Exercise aim
Your answer must be an exact copy of the records below, with every picture left out.

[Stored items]

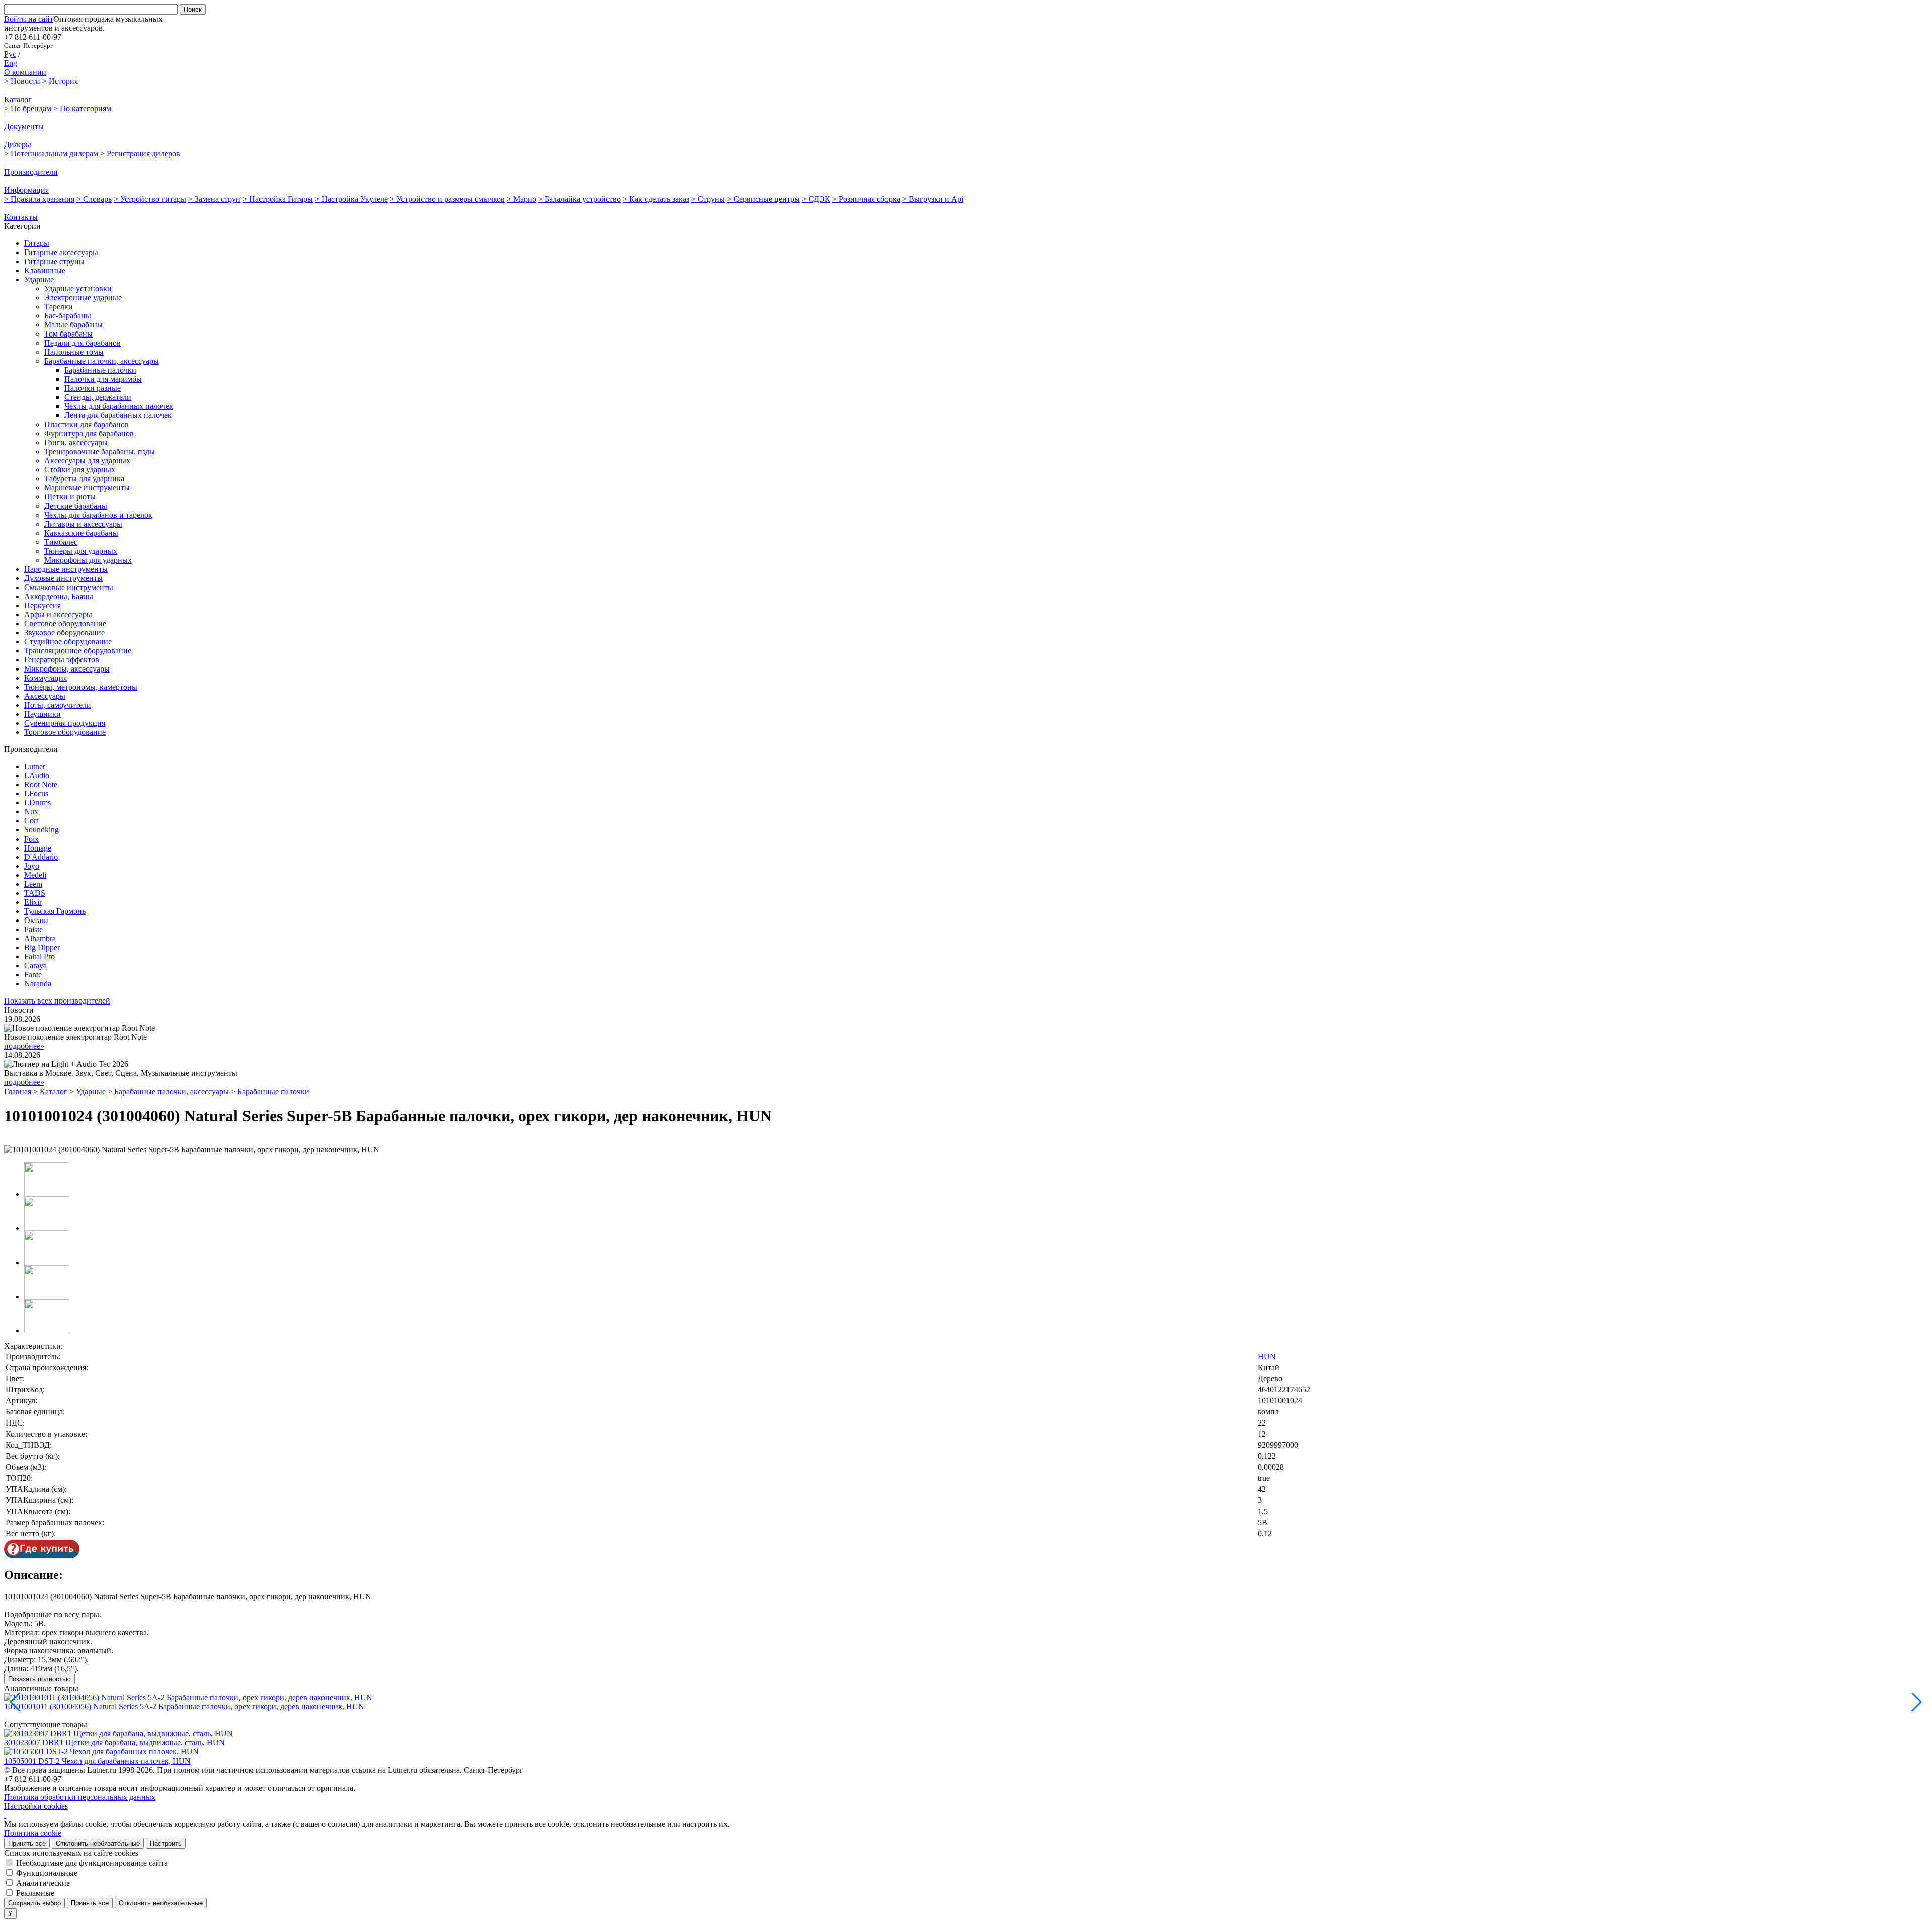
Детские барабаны (75, 505)
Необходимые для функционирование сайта (92, 1863)
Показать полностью (39, 1679)
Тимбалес (60, 542)
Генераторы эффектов (61, 659)
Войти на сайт (28, 19)
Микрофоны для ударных (88, 560)
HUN (1267, 1356)
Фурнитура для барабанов (89, 433)
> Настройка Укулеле (351, 199)
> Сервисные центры (763, 199)
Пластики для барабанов (86, 424)
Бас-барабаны (67, 315)
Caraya (35, 965)
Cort (31, 820)
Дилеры (17, 144)
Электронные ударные (83, 297)
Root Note (40, 784)
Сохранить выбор (34, 1903)
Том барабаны (68, 333)
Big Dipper (42, 947)
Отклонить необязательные (98, 1843)
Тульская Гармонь (55, 911)
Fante (33, 974)
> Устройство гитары (150, 199)
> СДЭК (816, 199)
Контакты (21, 217)
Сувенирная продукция (64, 723)
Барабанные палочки (100, 370)
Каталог (18, 99)
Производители (31, 172)
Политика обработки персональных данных (79, 1797)
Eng (10, 63)
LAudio (36, 775)
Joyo (31, 866)
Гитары (36, 243)
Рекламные (35, 1893)
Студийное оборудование (68, 641)
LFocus (36, 793)
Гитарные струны (54, 261)
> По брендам (27, 108)
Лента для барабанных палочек (118, 415)
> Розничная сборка (866, 199)
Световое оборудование (65, 623)
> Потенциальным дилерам (51, 153)
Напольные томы (74, 352)
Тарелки (58, 306)
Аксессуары (44, 696)
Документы (24, 126)
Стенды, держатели (97, 397)
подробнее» (24, 1046)
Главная (17, 1091)
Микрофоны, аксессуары (67, 668)
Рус (10, 54)
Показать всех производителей (57, 1000)
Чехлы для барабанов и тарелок (98, 515)
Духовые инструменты (63, 578)
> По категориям (82, 108)
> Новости (22, 81)
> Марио (521, 199)
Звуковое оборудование (64, 632)
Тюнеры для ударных (80, 551)
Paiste (33, 929)
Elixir (33, 902)
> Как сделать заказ (656, 199)
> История (60, 81)
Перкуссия (42, 605)
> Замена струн (214, 199)
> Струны (708, 199)
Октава (36, 920)
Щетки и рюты (70, 496)
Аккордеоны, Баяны (58, 596)
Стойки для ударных (79, 469)
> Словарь (94, 199)
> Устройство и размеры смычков (447, 199)
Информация (26, 190)
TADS (34, 893)
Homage (37, 848)
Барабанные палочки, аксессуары (101, 361)
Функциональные (46, 1873)
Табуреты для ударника (84, 478)
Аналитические (43, 1883)
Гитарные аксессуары (61, 252)
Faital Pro (39, 956)
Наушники (42, 714)
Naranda (37, 983)
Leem (33, 884)
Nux (31, 811)
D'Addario (41, 857)
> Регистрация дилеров (140, 153)
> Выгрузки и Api (932, 199)
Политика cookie (32, 1833)
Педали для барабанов (82, 343)
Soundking (41, 829)
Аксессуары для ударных (87, 460)
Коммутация (45, 678)
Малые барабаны (73, 324)
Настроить (166, 1843)
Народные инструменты (66, 569)
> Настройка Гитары (278, 199)
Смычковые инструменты (68, 587)
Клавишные (44, 270)
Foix (31, 838)
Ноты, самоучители (57, 705)
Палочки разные (92, 388)
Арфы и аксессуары (58, 614)
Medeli (35, 875)
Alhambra (40, 938)
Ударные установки (78, 288)
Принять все (27, 1843)
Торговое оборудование (65, 732)
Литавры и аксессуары (83, 524)
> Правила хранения (39, 199)
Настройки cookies (36, 1806)
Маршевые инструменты (87, 487)
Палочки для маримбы (103, 379)
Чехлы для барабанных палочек (118, 406)
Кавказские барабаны (81, 533)
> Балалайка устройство (579, 199)
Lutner (34, 766)
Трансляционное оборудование (77, 650)
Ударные (39, 279)
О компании (25, 72)
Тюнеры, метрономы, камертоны (80, 687)
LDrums (37, 802)
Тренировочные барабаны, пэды (99, 451)
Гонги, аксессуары (76, 442)
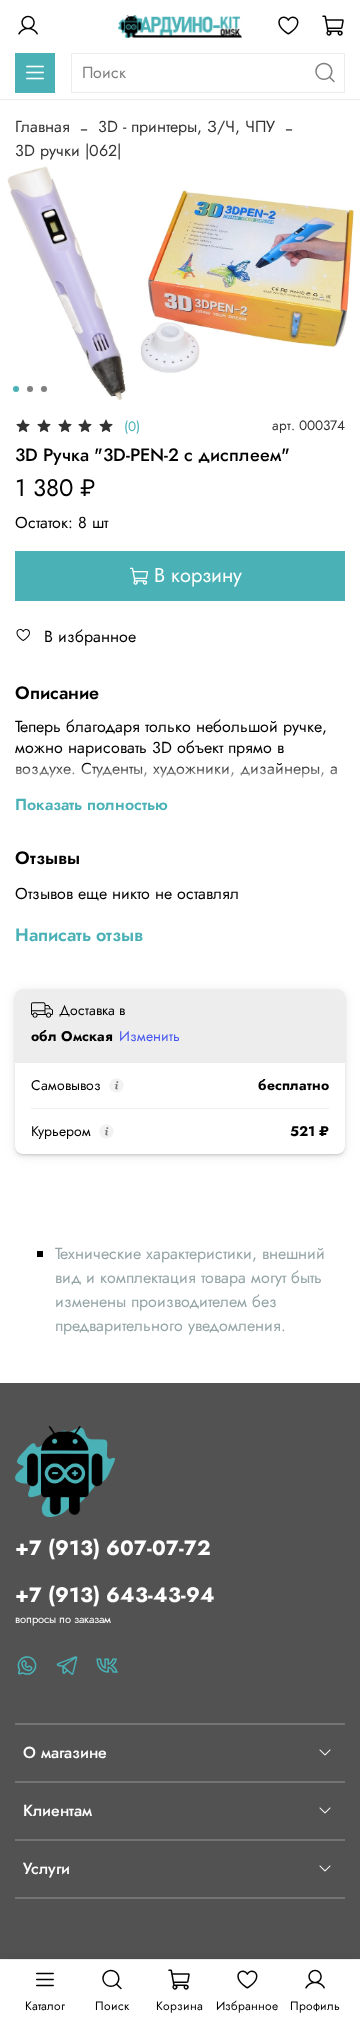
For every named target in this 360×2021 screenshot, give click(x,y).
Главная (42, 126)
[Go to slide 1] (16, 389)
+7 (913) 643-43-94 (115, 1595)
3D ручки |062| (68, 150)
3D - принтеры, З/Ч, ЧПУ (186, 126)
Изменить (149, 1036)
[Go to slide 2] (30, 389)
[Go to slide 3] (44, 389)
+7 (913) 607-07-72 (113, 1548)
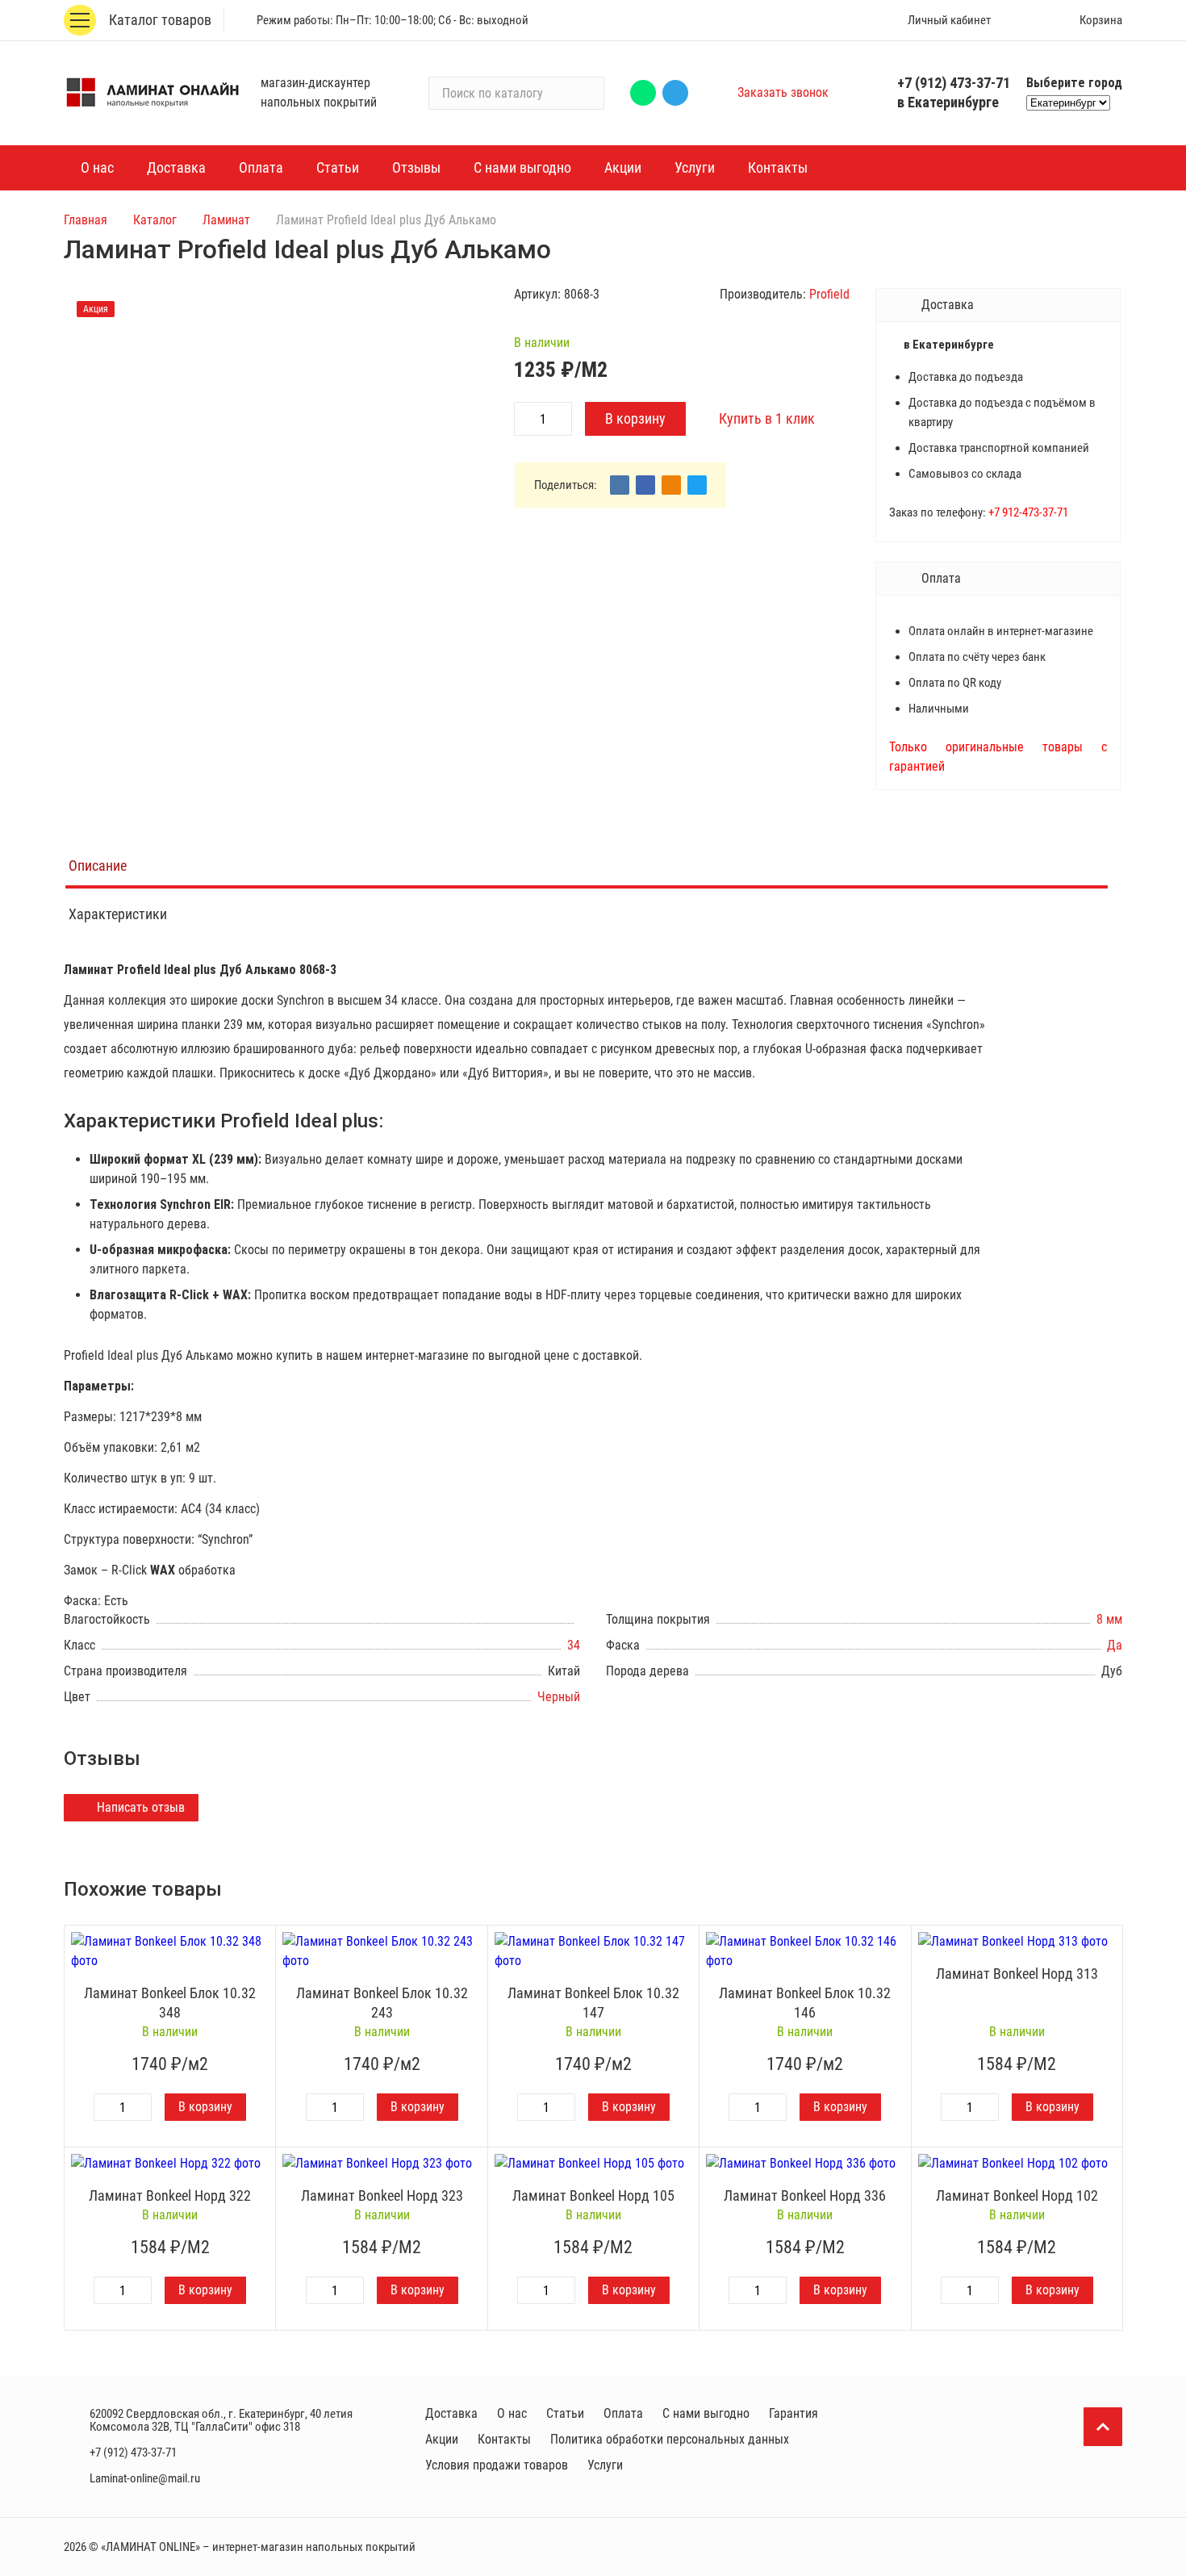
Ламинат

Output below
Детские барабаны (75, 505)
Необходимые для функционирование сайта (92, 1863)
Показать полностью (39, 1679)
Тимбалес (60, 542)
Генераторы эффектов (61, 659)
Войти на сайт (28, 19)
Микрофоны для ударных (88, 560)
HUN (1267, 1356)
Фурнитура для барабанов (89, 433)
> Настройка Укулеле (351, 199)
> Сервисные центры (763, 199)
Пластики для барабанов (86, 424)
Бас-барабаны (67, 315)
Caraya (35, 965)
Cort (31, 820)
Дилеры (17, 144)
Электронные ударные (83, 297)
Root Note (40, 784)
Сохранить выбор (34, 1903)
Том барабаны (68, 333)
Big Dipper (42, 947)
Отклонить необязательные (98, 1843)
Тульская Гармонь (55, 911)
Fante (33, 974)
> Устройство гитары (150, 199)
> СДЭК (816, 199)
Контакты (21, 217)
Сувенирная продукция (64, 723)
Барабанные палочки (100, 370)
Каталог (18, 99)
Производители (31, 172)
Политика обработки персональных данных (79, 1797)
Eng (10, 63)
LAudio (36, 775)
Joyo (31, 866)
Гитары (36, 243)
Рекламные (35, 1893)
Студийное оборудование (68, 641)
LFocus (36, 793)
Гитарные струны (54, 261)
> По брендам (27, 108)
Лента для барабанных палочек (118, 415)
> Розничная сборка (866, 199)
Световое оборудование (65, 623)
> Потенциальным дилерам (51, 153)
Напольные томы (74, 352)
Тарелки (58, 306)
Аксессуары (44, 696)
Документы (24, 126)
Стенды, держатели (97, 397)
подробнее» (24, 1046)
Главная (17, 1091)
Микрофоны, аксессуары (67, 668)
Рус (10, 54)
Показать всех производителей (57, 1000)
Чехлы для барабанов и тарелок (98, 515)
Духовые инструменты (63, 578)
> По категориям (82, 108)
> Новости (22, 81)
> Марио (521, 199)
Звуковое оборудование (64, 632)
Тюнеры для ударных (80, 551)
Paiste (33, 929)
Elixir (33, 902)
> Как сделать заказ (656, 199)
> История (60, 81)
Перкуссия (42, 605)
> Замена струн (214, 199)
> Струны (708, 199)
Октава (36, 920)
Щетки и рюты (70, 496)
Аккордеоны, Баяны (58, 596)
Стойки для ударных (79, 469)
> Словарь (94, 199)
> Устройство и размеры смычков (447, 199)
Информация (26, 190)
TADS (34, 893)
Homage (37, 848)
Барабанные палочки, аксессуары (101, 361)
Функциональные (46, 1873)
Табуреты для ударника (84, 478)
Аналитические (43, 1883)
Гитарные аксессуары (61, 252)
Faital Pro (39, 956)
Наушники (42, 714)
Naranda (37, 983)
Leem (33, 884)
Nux (31, 811)
D'Addario (41, 857)
> Регистрация дилеров (140, 153)
> Выгрузки и Api (932, 199)
Политика cookie (32, 1833)
Педали для барабанов (82, 343)
Soundking (41, 829)
Аксессуары для ударных (87, 460)
Коммутация (45, 678)
Малые барабаны (73, 324)
Настроить (166, 1843)
Народные инструменты (66, 569)
> Настройка Гитары (278, 199)
Смычковые инструменты (68, 587)
Клавишные (44, 270)
Foix (31, 838)
Ноты, самоучители (57, 705)
Палочки разные (92, 388)
Арфы и аксессуары (58, 614)
Medeli (35, 875)
Alhambra (40, 938)
Ударные установки (78, 288)
Принять все (27, 1843)
Торговое оборудование (65, 732)
Литавры и аксессуары (83, 524)
> Правила хранения (39, 199)
Настройки cookies (36, 1806)
Маршевые инструменты (87, 487)
Палочки для маримбы (103, 379)
Чехлы для барабанных палочек (118, 406)
Кавказские барабаны (81, 533)
> Балалайка устройство (579, 199)
Lutner (34, 766)
Трансляционное оборудование (77, 650)
Ударные (39, 279)
О компании (25, 72)
Тюнеры, метрономы, камертоны (80, 687)
LDrums (37, 802)
Тренировочные барабаны, пэды (99, 451)
Гонги, аксессуары (76, 442)
For every named target in this 360×2021 screenshot, give click(x,y).
Главная (42, 126)
[Go to slide 1] (16, 389)
+7 (913) 643-43-94 (115, 1595)
3D ручки |062| (68, 150)
3D - принтеры, З/Ч, ЧПУ (186, 126)
Изменить (149, 1036)
[Go to slide 2] (30, 389)
[Go to slide 3] (44, 389)
+7 (913) 607-07-72 (113, 1548)
Ламинат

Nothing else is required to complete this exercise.